Amit Daryanani (Track Record & Ratings) of RBC Capital reviewed AAPL on Jan18, and believes that Apple’s lower stock price may “cause the company to rethink or tweak capital allocation.” Daryanani believes that Apple could increase its dividend, which already yields 1.9%. While that may not sound like much, it translates to $2.92 per share annualized.
An increase to the dividend would tend to attract share purchases by investors, boosting the share price – and also the dividend. This would be a viable strategy, if Apple simply wants to boost share price, as the company has the cash holdings to support a higher dividend. Daryanani sees a 20% upside to AAPL and gives the stock a $185 price target.

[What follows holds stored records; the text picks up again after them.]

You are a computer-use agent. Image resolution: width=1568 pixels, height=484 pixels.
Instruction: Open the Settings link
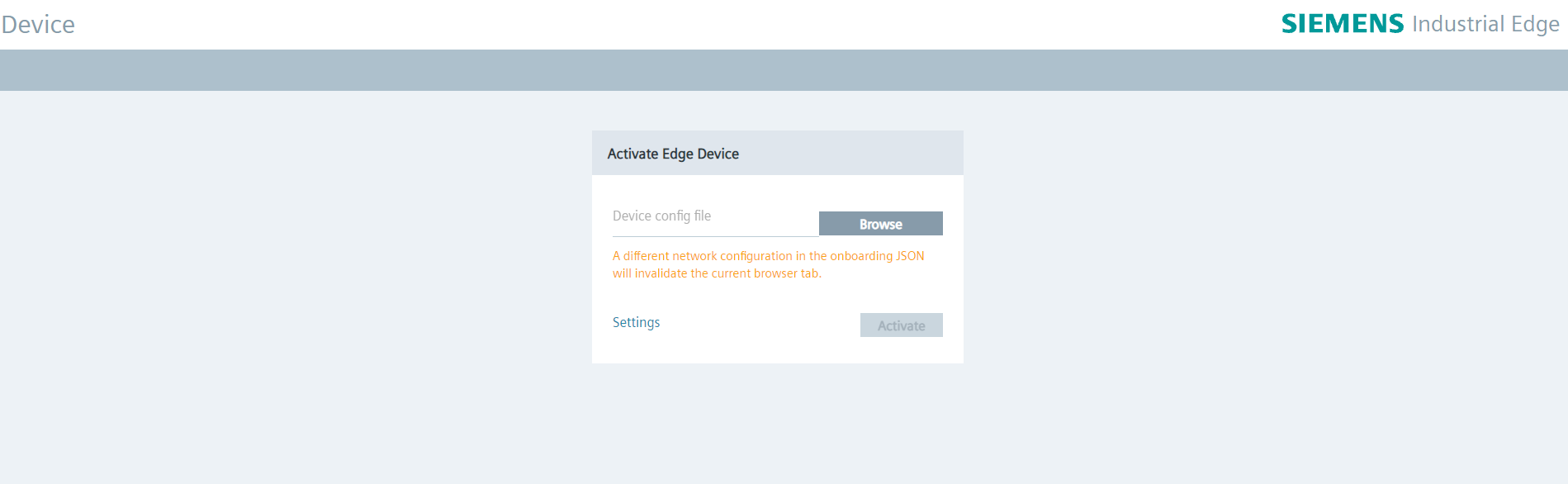pos(636,322)
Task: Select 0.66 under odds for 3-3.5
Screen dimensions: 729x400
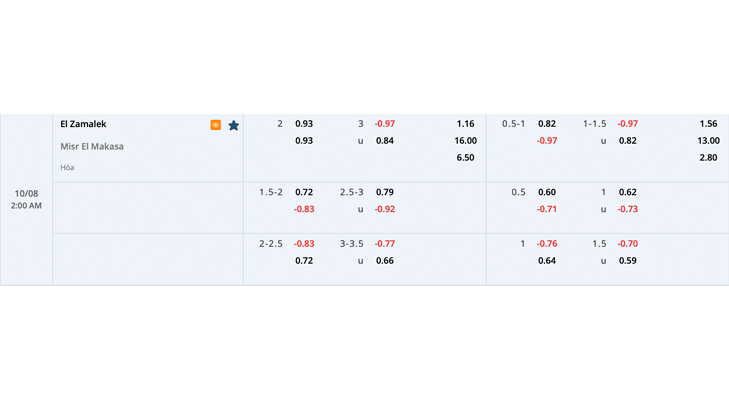Action: tap(385, 261)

Canaccord’s Michael Walkley (Track Record & Ratings) also looked at Apple on Jan 18. He examined the company’s device sales versus growth in services, and wrote: “Despite expectation for slower near-term iPhone sales, we anticipate the company to continue to grow its installed base and believe the company's ecosystem will contribute to ongoing growth.” Walkley sees services as the driver for the company’s growth going forward. He expects that growth to be significant; his $190 price target suggests a 24% upside to AAPL stock.
The most recent review comes from Brian White (Track Record & Ratings) of Monness. Writing on Jan 22, White says: “We believe Apple will benefit in the long run from its shift to a higher percentage of sales from Services, low market share across key product categories, the rise of the global middle class, opportunities for new product areas that leverage Apple’s vast digital ecosystem and the growing trust [from] customers.”
White goes further, pointing out that Apple’s services are likely to hit $10.78 billion for Q1 FY19, an increase of 27% year-over-year. He describes key risks to the company, chief among them: “(1) Increased competition in Apple’s key product areas and pricing pressure; (2) consumer spending trends and the health of the global economy; (3) execution on the launch of new products and the penetration of new market opportunities…”
Despite the litany of risks, White believes that Apple has a clear track to remain profitable. His price target is aggressive, at $200, and implies a 30% upside to this stock.
Overall, AAPL holds a ‘Moderate Buy’ analyst consensus, based on an even split between ‘buy’ and ‘hold’ ratings. The average price target, $184, gives a 20% upside to the current share price of $153.